Failure to hypothesize and model: For a chaos test to be effective, it is vital to first understand the system’s regular operations and how it will respond to a chaos test. Without a clear hypothesis and model, the results can be uncertain, and insights from the chaos test may be limited. Therefore, it is essential to emphasize the importance of properly planning a chaos test.
Unintended damages: Occasionally, a test’s “controlled” chaos can create unintended consequences. When testing in a production environment, a simulated incident has the potential to become an actual incident if the “blast radius” (the worst-case scenario of a given test) is not properly contained. Steps should be taken to ensure that chaos tests impact only the intended systems. Testers should be able to stop chaos tests and return the system to its nominal operating state without causing damage.
Insufficient observability: For chaos engineering to be effective, testers rely on robust observability tools to monitor and record the impact of the test. Without the right tools to monitor performance and collect system metrics, chaos testing can be a wasted effort that fails to generate the data needed to improve system reliability.
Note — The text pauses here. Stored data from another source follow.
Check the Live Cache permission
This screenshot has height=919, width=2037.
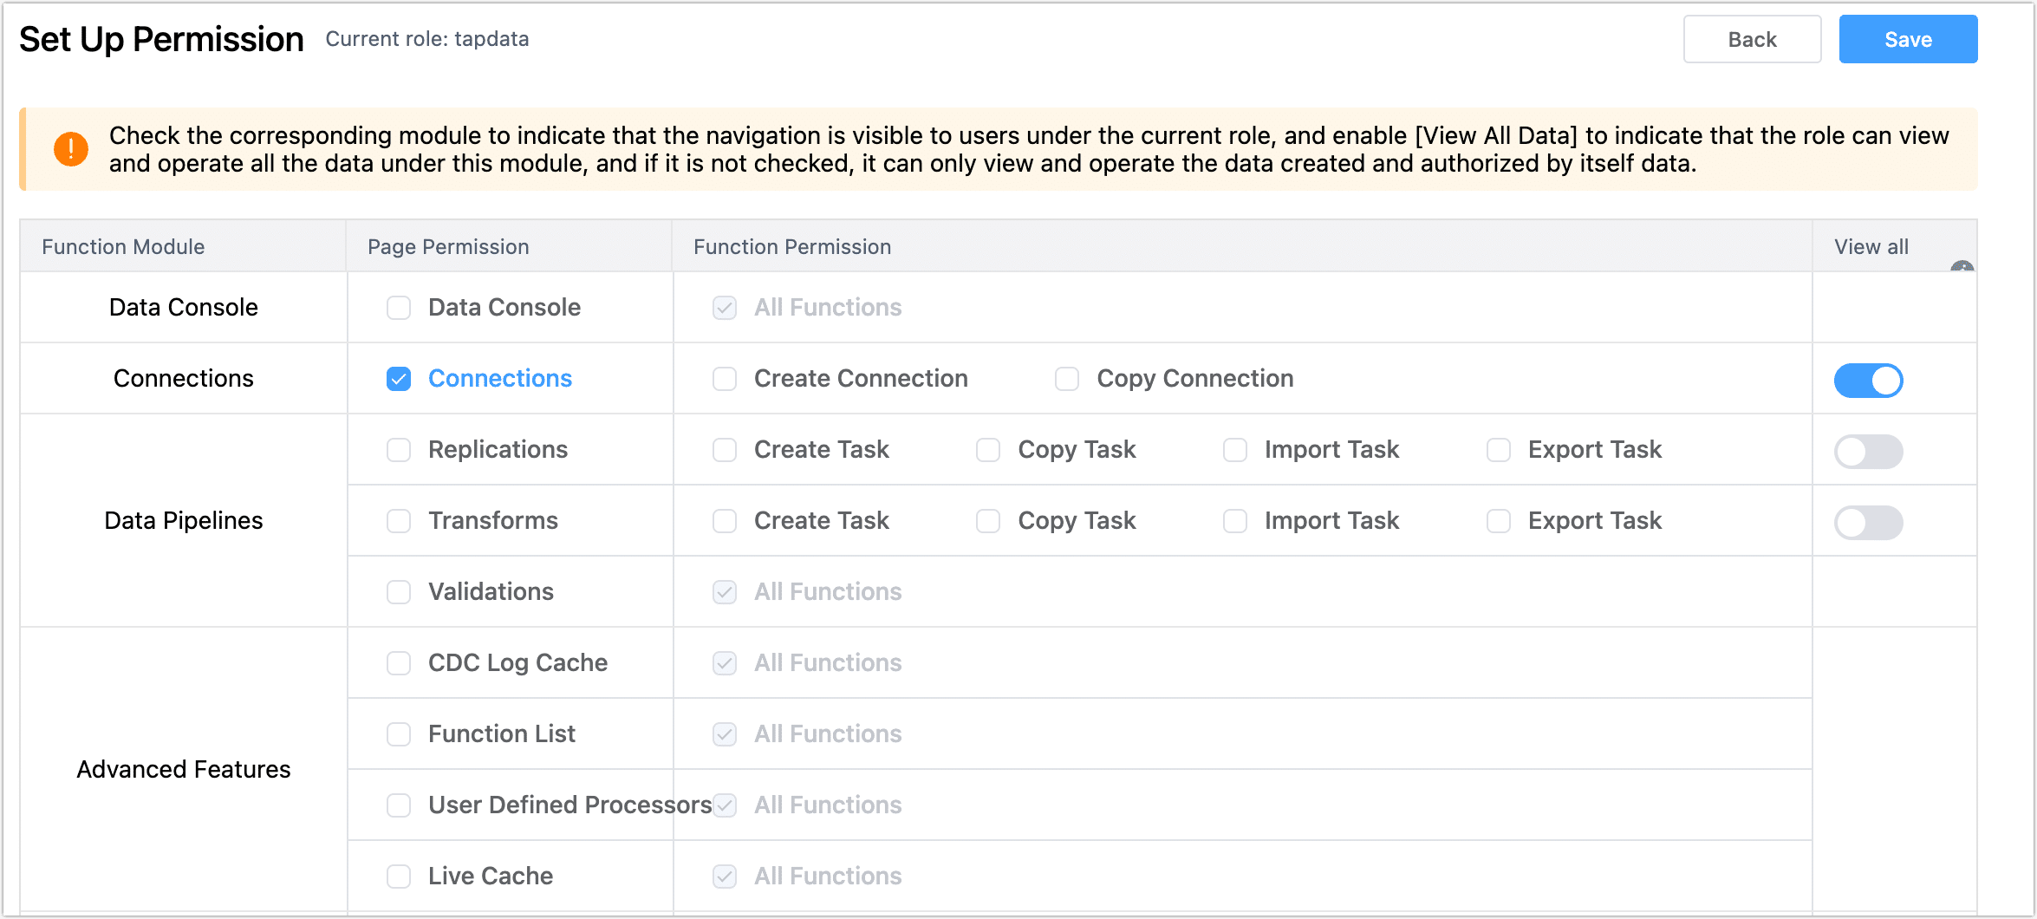click(x=399, y=876)
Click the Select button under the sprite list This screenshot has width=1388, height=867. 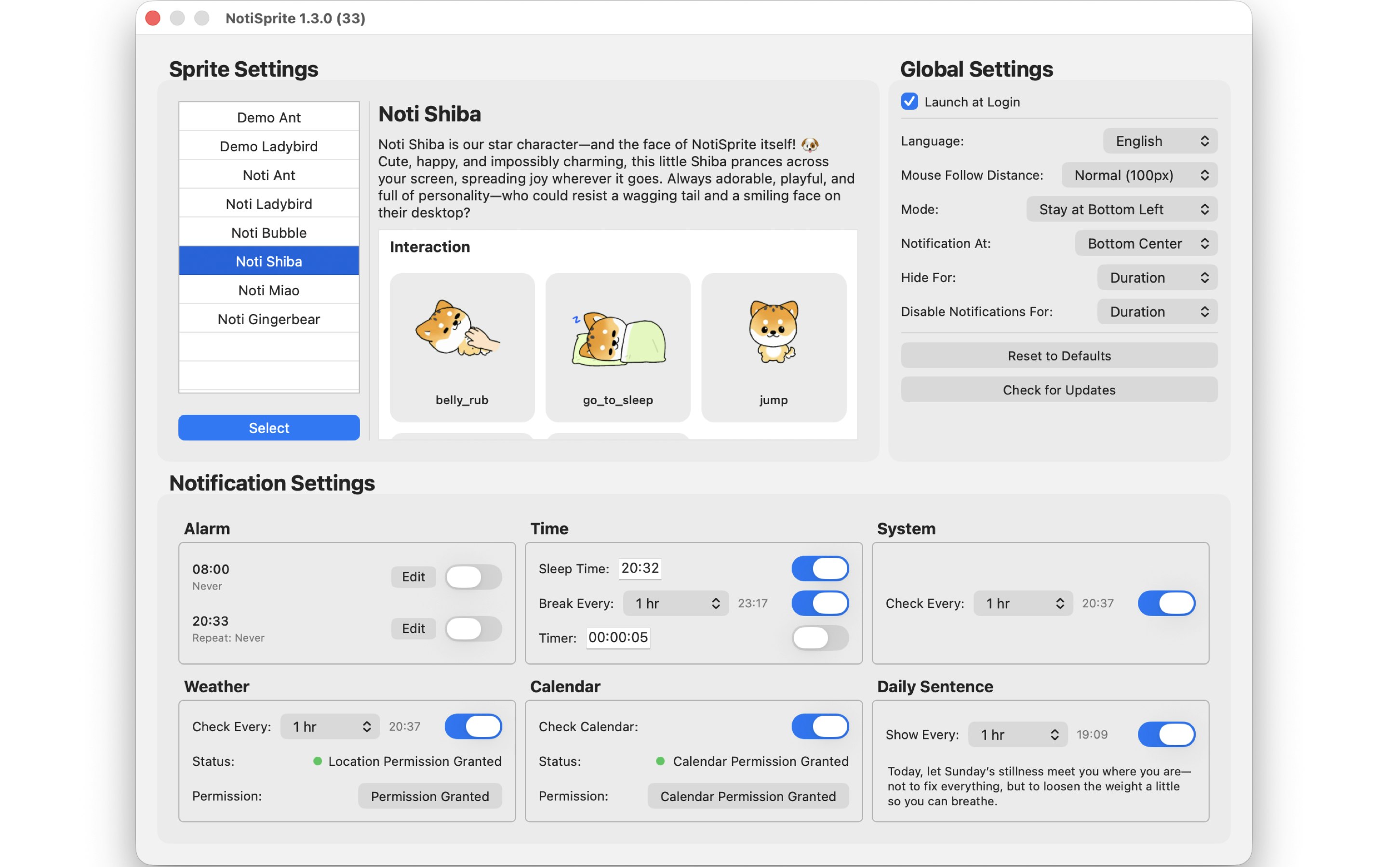point(268,427)
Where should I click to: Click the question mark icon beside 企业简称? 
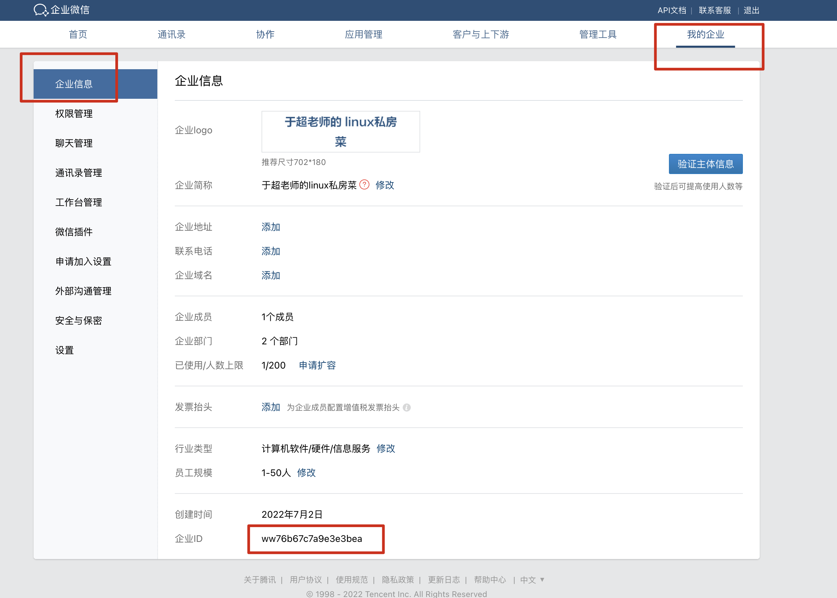click(x=364, y=184)
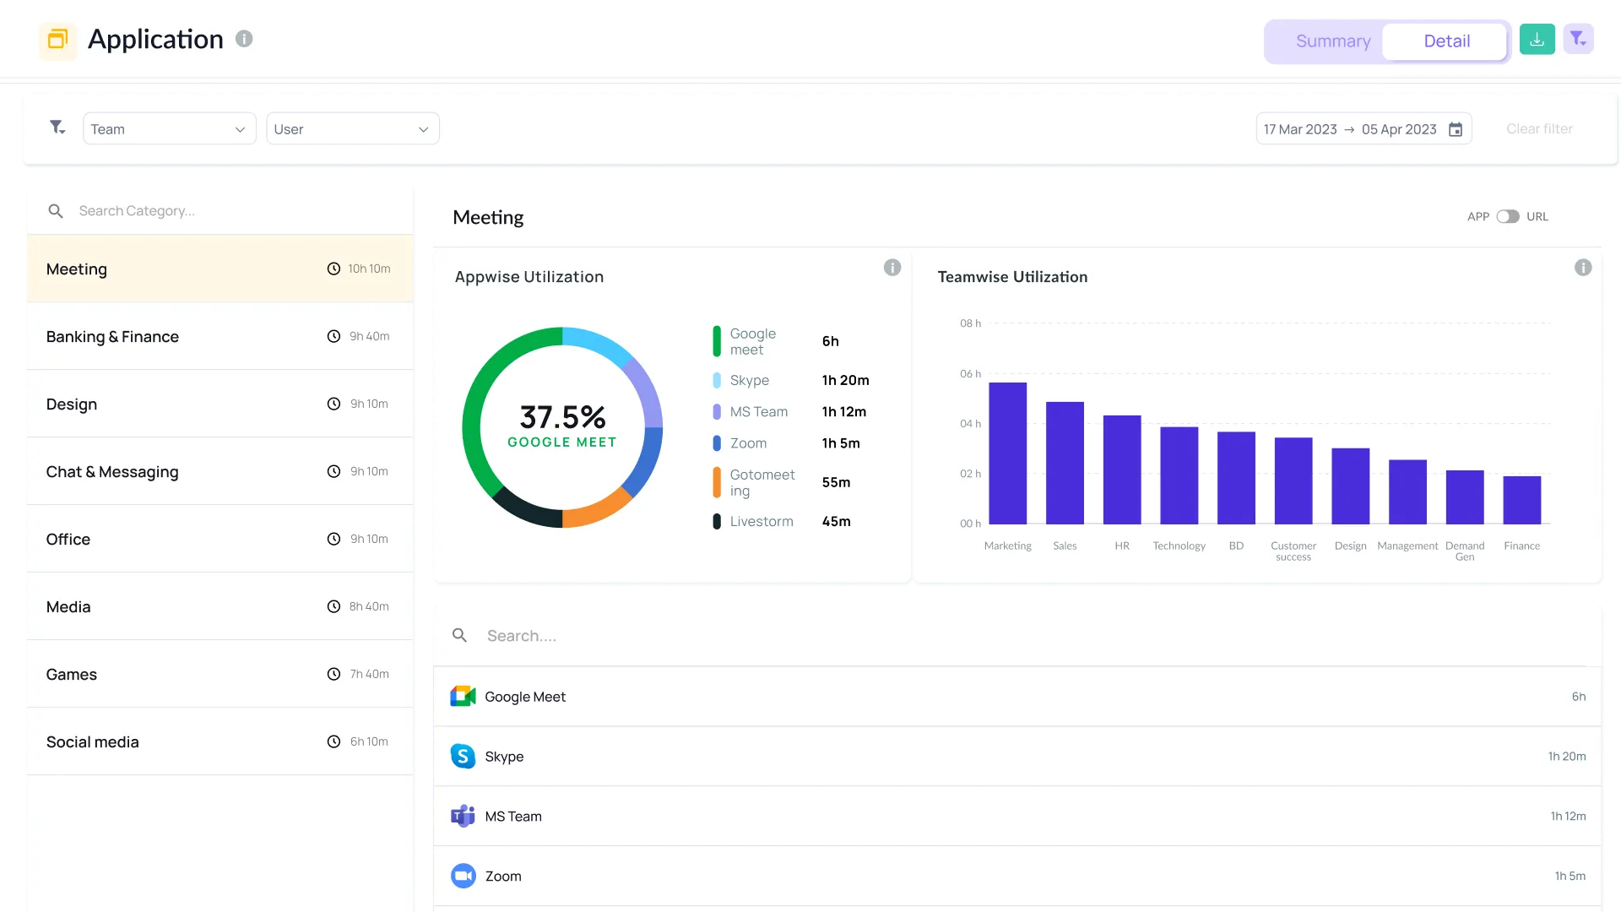The width and height of the screenshot is (1621, 912).
Task: Click the Google Meet app icon
Action: coord(463,696)
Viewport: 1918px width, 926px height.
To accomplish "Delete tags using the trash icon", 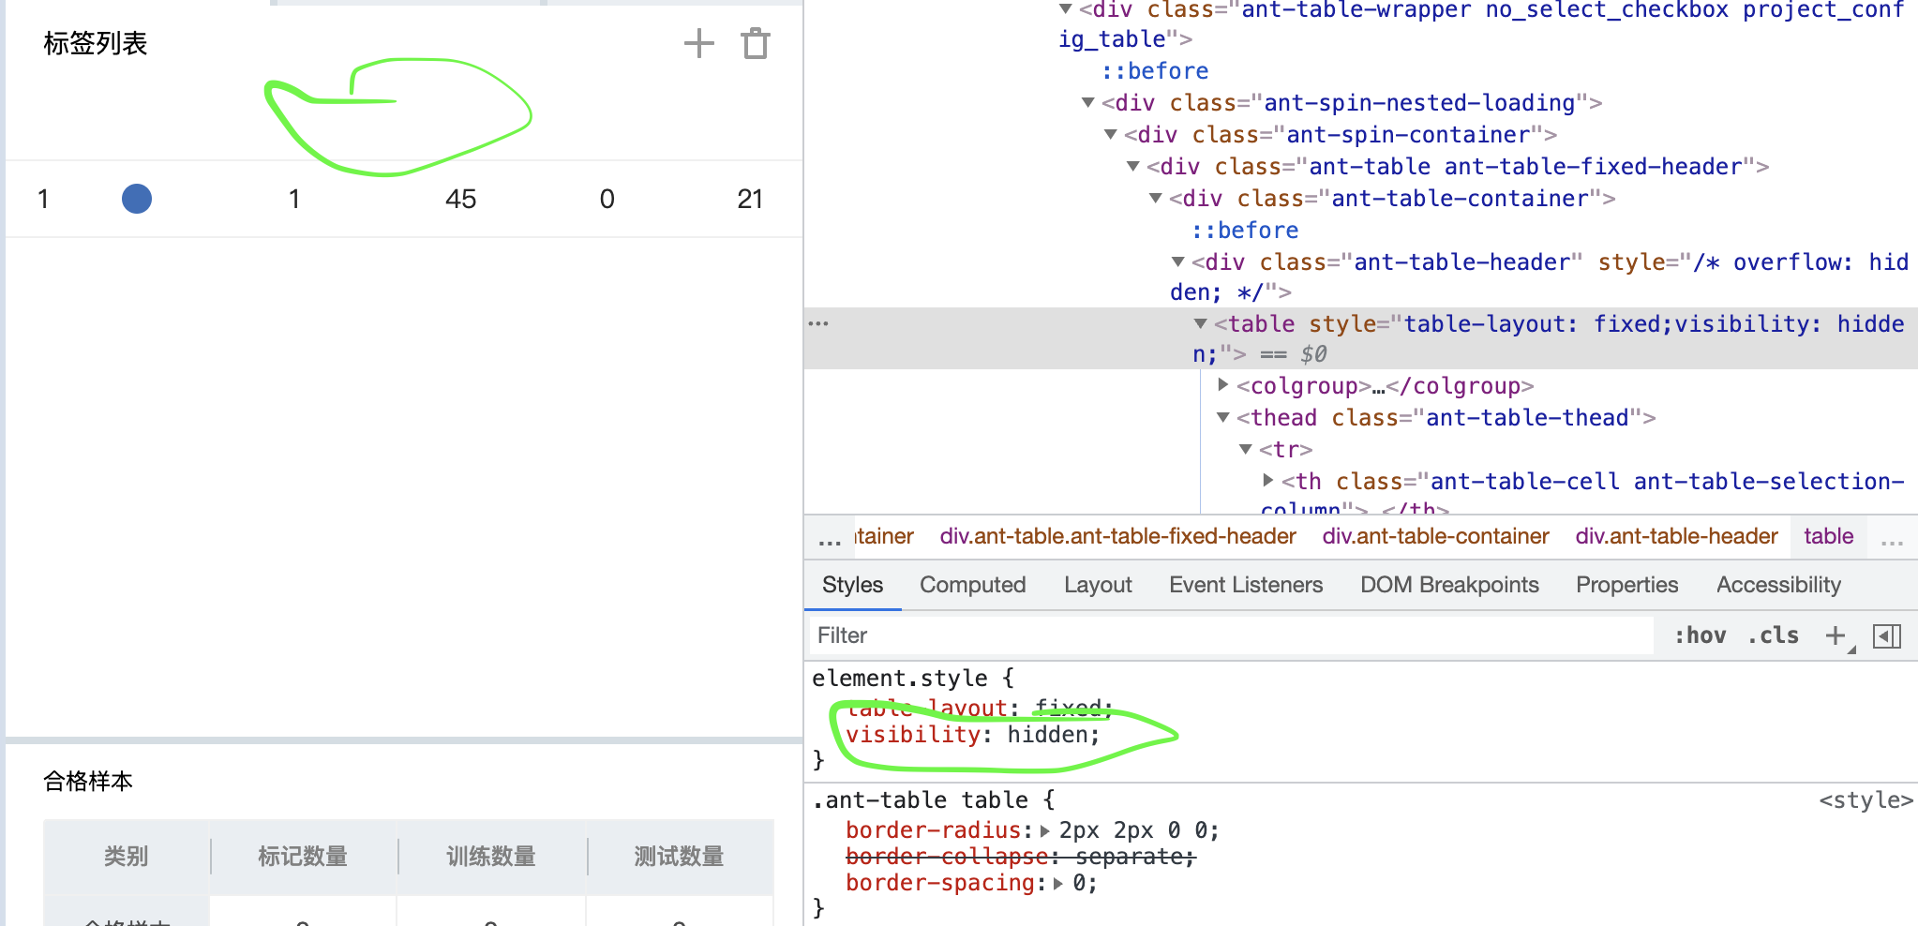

Implementing chaos testing as part of DevOps

Chaos engineering experiments have quickly become a staple of testing for reliability. With chaos engineering rising in popularity amongst DevOps practicioners, new tools and techniques have evolved to allow for more effective chaos testing.

Platforms like Gremlin and Chaos Mesh enable teams to design, execute, and measure chaos tests. These tools can even help to automate the process of chaos testing. You can set up tests on a regular schedule or configure it to run at random times to simulate an unpredictable failure.

Running automated chaos testing on a schedule allows teams to gain regular insights into how their system handles emergent situations over time. Consistent, scheduled testing helps teams understand the evolution of their reliability and incident response by regularly subjecting the system to simulated failures.

Because chaos tests are often run in production environments, teams need to design chaos testing methodologies that isolate the effects of the test. Chaos engineers should attempt to understand and contain a test’s “blast radius”. When preparing a chaos test, engineers should focus on the potential consequences of conducting the test for the directly affected part of the system and any other interconnected services.

For example, a test impacting a microservice that delivers front-end content may be able to run without many unexpected effects. In contrast, a test impacting a fundamental networking service could result in more far-reaching and unpredictable problems.

Enhancing cloud-native reliability

Whether you want to ensure the reliability of mission-critical systems, or just better understand how an application handles failures, chaos testing can provide invaluable data. In cloud-native systems where microservices are heavily dependent on one another, even a minor problem can have indirect consequences that impact distantly connected services. Fortunately, modern chaos engineering tools can help developers to identify how these systems impact one another in the event of an outage.

When it comes to improving reliability or stress-testing incident response, there is no exact model for an unplanned event that causes an outage. But a well-designed chaos test can provide a close second, especially if designed to simulate an actual incident. Chaos testing allows engineers to explore typical or highly unusual circumstances in a controlled environment, providing insights that might otherwise only be found in the aftermath of an expensive incident.